Task details ::
Restate each entry below without changing a word.
=== Begin Enclosure ===
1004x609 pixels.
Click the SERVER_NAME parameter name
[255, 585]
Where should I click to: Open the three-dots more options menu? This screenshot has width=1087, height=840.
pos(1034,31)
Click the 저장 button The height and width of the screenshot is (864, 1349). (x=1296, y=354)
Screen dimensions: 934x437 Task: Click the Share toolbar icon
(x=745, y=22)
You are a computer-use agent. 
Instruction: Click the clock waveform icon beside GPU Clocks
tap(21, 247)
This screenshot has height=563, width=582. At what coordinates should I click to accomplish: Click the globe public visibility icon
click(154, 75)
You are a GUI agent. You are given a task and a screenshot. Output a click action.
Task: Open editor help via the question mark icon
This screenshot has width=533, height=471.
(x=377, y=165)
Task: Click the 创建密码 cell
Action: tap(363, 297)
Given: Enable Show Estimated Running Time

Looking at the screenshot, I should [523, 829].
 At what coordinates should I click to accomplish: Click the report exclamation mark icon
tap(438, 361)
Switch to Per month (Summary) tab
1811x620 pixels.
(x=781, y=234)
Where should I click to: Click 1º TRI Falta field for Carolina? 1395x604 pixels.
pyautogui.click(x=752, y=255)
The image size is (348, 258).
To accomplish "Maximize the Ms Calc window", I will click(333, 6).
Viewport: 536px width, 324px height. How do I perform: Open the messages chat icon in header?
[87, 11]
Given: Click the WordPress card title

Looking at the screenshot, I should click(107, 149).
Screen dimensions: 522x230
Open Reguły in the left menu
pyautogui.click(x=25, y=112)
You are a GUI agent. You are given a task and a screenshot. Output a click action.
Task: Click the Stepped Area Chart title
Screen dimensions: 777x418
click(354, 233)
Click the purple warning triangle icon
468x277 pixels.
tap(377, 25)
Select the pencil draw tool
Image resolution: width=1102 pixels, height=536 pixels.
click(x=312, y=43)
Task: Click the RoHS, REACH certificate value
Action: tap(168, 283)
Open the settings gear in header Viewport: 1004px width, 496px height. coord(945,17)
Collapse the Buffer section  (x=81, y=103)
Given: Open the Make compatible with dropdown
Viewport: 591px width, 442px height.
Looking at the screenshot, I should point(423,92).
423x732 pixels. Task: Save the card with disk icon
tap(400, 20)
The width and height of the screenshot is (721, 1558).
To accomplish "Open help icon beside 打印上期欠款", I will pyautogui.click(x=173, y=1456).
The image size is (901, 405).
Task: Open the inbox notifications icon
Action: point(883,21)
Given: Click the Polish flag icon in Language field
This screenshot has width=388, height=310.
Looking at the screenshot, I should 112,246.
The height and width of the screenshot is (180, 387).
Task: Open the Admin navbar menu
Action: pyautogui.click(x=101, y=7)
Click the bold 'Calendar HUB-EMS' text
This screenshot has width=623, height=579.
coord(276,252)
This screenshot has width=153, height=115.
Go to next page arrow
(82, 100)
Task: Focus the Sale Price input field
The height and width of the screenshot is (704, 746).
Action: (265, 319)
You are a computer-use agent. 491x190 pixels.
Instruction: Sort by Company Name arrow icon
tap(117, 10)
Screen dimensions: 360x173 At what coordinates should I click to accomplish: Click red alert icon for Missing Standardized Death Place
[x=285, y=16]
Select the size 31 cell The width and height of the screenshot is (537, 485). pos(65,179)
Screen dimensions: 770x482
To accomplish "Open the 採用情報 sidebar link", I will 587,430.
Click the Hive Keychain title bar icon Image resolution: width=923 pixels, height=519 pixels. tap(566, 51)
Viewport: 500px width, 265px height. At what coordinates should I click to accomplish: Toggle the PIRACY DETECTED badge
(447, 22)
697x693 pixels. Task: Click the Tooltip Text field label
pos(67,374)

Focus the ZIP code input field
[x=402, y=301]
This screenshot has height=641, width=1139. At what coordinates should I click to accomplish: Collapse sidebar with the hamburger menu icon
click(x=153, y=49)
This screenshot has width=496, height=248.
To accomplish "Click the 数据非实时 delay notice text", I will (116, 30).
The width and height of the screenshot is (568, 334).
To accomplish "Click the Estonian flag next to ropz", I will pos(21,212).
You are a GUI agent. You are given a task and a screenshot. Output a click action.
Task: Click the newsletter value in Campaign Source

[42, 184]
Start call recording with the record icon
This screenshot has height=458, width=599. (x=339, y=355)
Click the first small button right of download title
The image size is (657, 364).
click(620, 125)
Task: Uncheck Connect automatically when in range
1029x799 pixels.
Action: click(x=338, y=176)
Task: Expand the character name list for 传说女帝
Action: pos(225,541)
=== End Enclosure ===
Exercise result ::
1004x609 pixels.
Click the SERVER_NAME parameter name
[255, 585]
Where should I click to: Open the three-dots more options menu? This screenshot has width=1087, height=840.
pos(1034,31)
Click the 저장 button The height and width of the screenshot is (864, 1349). (x=1296, y=354)
Screen dimensions: 934x437 Task: Click the Share toolbar icon
(x=745, y=22)
You are a computer-use agent. 
Instruction: Click the clock waveform icon beside GPU Clocks
tap(21, 247)
This screenshot has height=563, width=582. At what coordinates should I click to accomplish: Click the globe public visibility icon
click(154, 75)
You are a GUI agent. You are given a task and a screenshot. Output a click action.
Task: Open editor help via the question mark icon
This screenshot has width=533, height=471.
(x=377, y=165)
Task: Click the 创建密码 cell
Action: tap(363, 297)
Given: Enable Show Estimated Running Time

Looking at the screenshot, I should [523, 829].
 At what coordinates should I click to accomplish: Click the report exclamation mark icon
tap(438, 361)
Switch to Per month (Summary) tab
1811x620 pixels.
(x=781, y=234)
Where should I click to: Click 1º TRI Falta field for Carolina? 1395x604 pixels.
pyautogui.click(x=752, y=255)
The image size is (348, 258).
To accomplish "Maximize the Ms Calc window", I will click(333, 6).
Viewport: 536px width, 324px height. How do I perform: Open the messages chat icon in header?
[87, 11]
Given: Click the WordPress card title

Looking at the screenshot, I should click(107, 149).
Screen dimensions: 522x230
Open Reguły in the left menu
pyautogui.click(x=25, y=112)
You are a GUI agent. You are given a task and a screenshot. Output a click action.
Task: Click the Stepped Area Chart title
Screen dimensions: 777x418
click(354, 233)
Click the purple warning triangle icon
468x277 pixels.
tap(377, 25)
Select the pencil draw tool
Image resolution: width=1102 pixels, height=536 pixels.
click(x=312, y=43)
Task: Click the RoHS, REACH certificate value
Action: tap(168, 283)
Open the settings gear in header Viewport: 1004px width, 496px height. coord(945,17)
Collapse the Buffer section  (x=81, y=103)
Given: Open the Make compatible with dropdown
Viewport: 591px width, 442px height.
Looking at the screenshot, I should point(423,92).
423x732 pixels. Task: Save the card with disk icon
tap(400, 20)
The width and height of the screenshot is (721, 1558).
To accomplish "Open help icon beside 打印上期欠款", I will pyautogui.click(x=173, y=1456).
The image size is (901, 405).
Task: Open the inbox notifications icon
Action: point(883,21)
Given: Click the Polish flag icon in Language field
This screenshot has width=388, height=310.
Looking at the screenshot, I should 112,246.
The height and width of the screenshot is (180, 387).
Task: Open the Admin navbar menu
Action: pyautogui.click(x=101, y=7)
Click the bold 'Calendar HUB-EMS' text
This screenshot has width=623, height=579.
coord(276,252)
This screenshot has width=153, height=115.
Go to next page arrow
(82, 100)
Task: Focus the Sale Price input field
The height and width of the screenshot is (704, 746).
Action: (265, 319)
You are a computer-use agent. 491x190 pixels.
Instruction: Sort by Company Name arrow icon
tap(117, 10)
Screen dimensions: 360x173 At what coordinates should I click to accomplish: Click red alert icon for Missing Standardized Death Place
[x=285, y=16]
Select the size 31 cell The width and height of the screenshot is (537, 485). pos(65,179)
Screen dimensions: 770x482
To accomplish "Open the 採用情報 sidebar link", I will 587,430.
Click the Hive Keychain title bar icon Image resolution: width=923 pixels, height=519 pixels. tap(566, 51)
Viewport: 500px width, 265px height. At what coordinates should I click to accomplish: Toggle the PIRACY DETECTED badge
(447, 22)
697x693 pixels. Task: Click the Tooltip Text field label
pos(67,374)

Focus the ZIP code input field
[x=402, y=301]
This screenshot has height=641, width=1139. At what coordinates should I click to accomplish: Collapse sidebar with the hamburger menu icon
click(x=153, y=49)
This screenshot has width=496, height=248.
To accomplish "Click the 数据非实时 delay notice text", I will (116, 30).
The width and height of the screenshot is (568, 334).
To accomplish "Click the Estonian flag next to ropz", I will pos(21,212).
You are a GUI agent. You are given a task and a screenshot. Output a click action.
Task: Click the newsletter value in Campaign Source

[42, 184]
Start call recording with the record icon
This screenshot has height=458, width=599. (x=339, y=355)
Click the first small button right of download title
The image size is (657, 364).
click(620, 125)
Task: Uncheck Connect automatically when in range
1029x799 pixels.
Action: click(x=338, y=176)
Task: Expand the character name list for 传说女帝
Action: pos(225,541)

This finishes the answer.